仮に、「帝江」の名を取り、「ディージャンモン」と私は名付けた。
……あのインプモンはどこへ行ったのか。
今度、ダークエリア支部へ調査を依頼してみようと思う。
ケース:XXX 「四凶の予兆」
あれ、一瞬オリデジかと思いましたかどっかで聞いた名前だな……と思ったらデジモン新世紀のあれ! 夏P(ナッピー)です。
四凶と題されている通り、渾沌を思わせるお話し。デジモン新世紀自体は全然知らなくてディージャンモンも見た目しか把握しておりませんでしたが、インプモンと繋がるデジモンだったのでしょうか。烏の翼という表現があったのでベルゼブモンを否が応でも想起させられましたが全然違ったようで。

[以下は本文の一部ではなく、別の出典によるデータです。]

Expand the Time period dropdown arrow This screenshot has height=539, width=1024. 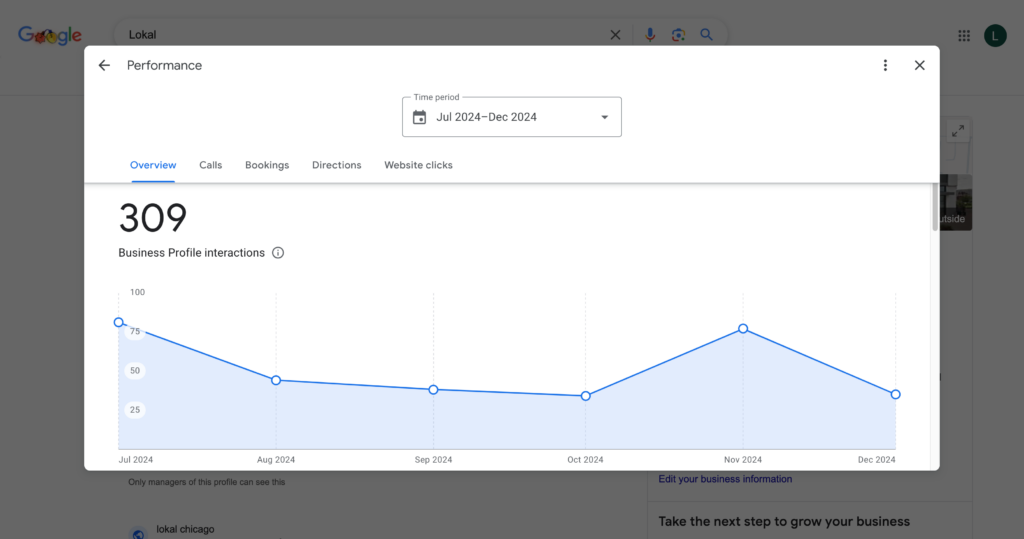point(604,117)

アイ&マコじゃありませんが、インプモンと言えば悪戯好きの寂しがり屋な奴を想像してしまうので、まさしくテイマーに牙を剥くような話を不意打ちで提示されると怖ェ! ちゃんと断末魔でテイマーが謝罪していたので、執拗な躾があったのは事実であったらしいですが、最後の最後にモロに故事成語の題目を喋ってたんですな……。
余談ながらインプモンに尻尾あるのを今日認識したのは内緒。
それでは今回はこの辺で感想とさせて頂きます。